There is a place where we all suffer, a wasteland beyond this life
that’s gray and sepia and dismal, and it’s eternal. I think some people call it
hell, but I’m calling it Black Brass.
Hollowfonts, the recording moniker of Tampa’s Michael J. O’Neal, has apparently
seen this expanse and imposed his musical interpretation of it onto tape.

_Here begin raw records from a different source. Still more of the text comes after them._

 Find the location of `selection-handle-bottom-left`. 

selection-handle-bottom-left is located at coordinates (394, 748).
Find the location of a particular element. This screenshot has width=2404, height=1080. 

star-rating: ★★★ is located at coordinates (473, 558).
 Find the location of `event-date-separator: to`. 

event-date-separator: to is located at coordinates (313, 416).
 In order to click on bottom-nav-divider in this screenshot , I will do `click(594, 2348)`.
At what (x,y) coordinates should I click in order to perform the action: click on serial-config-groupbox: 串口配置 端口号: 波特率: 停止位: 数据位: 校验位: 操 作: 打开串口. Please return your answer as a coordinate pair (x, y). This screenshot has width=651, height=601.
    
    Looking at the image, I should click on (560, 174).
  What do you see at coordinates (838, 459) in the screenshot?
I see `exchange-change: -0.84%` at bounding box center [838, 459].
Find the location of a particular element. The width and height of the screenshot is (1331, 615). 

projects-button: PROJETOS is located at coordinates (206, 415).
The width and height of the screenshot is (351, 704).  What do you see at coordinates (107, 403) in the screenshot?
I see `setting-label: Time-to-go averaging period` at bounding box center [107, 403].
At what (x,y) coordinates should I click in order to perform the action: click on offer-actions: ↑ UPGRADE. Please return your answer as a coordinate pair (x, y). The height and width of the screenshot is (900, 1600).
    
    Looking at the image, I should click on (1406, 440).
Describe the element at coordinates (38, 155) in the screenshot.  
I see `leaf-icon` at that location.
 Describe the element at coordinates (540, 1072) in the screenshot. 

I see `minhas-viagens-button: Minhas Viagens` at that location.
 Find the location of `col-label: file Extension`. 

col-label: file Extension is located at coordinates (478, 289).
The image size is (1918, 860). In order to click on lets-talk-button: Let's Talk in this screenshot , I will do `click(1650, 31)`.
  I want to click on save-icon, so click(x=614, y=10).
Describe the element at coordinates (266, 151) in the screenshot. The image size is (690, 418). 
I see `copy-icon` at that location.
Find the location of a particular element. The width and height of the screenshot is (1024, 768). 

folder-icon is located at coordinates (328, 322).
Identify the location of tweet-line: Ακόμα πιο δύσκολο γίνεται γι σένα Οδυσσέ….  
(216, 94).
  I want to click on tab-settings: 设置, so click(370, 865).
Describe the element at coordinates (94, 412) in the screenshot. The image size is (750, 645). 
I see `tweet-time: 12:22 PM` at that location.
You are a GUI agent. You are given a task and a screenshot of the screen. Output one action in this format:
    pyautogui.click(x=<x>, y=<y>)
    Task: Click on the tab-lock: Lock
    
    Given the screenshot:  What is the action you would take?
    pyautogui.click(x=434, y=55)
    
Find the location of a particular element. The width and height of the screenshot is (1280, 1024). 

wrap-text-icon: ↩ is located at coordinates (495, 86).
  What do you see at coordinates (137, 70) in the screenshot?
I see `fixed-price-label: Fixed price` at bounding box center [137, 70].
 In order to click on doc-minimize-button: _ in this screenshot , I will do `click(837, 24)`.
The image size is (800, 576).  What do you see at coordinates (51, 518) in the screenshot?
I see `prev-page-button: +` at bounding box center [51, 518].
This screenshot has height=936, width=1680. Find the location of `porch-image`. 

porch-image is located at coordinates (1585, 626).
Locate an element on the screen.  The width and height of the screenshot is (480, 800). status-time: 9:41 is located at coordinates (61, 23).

O’Neal traffics in tectonic drone and experimental electronics, and his
crushing compositions test the limits of the laws of physics and the boundaries
between universes. I’m pretty sure there’s no escape from the gravitational
forces of his sonics.
So, as sometimes happens, I have reviewed this masterful cassette over
at the ol’ Critical Masses homestead. Here
is a link to that review, and you can go there and check it out for the
full effect. But I’m not going to leave you without some snippets to wet your
whistle! Check it out, then clicky click, freakniks:
“When you’re buried, finally
in the dirt, and a last word is spoken over your grave, you can rest…. All that
will remain are your burial rites drifting through time on the wind, words
intermingling with specters …”
“Hollowfonts returns with Black Brass, … a
tape commemorating the impossibility of existence and the struggle against and
succumbing to the encroaching darkness.”
“Take those deep,
soul-searching meanders through the shadows of meaninglessness, and soundtrack
it by popping Black Brass into
your Walkman. Four dirges of crushing metaphysical intensity await.”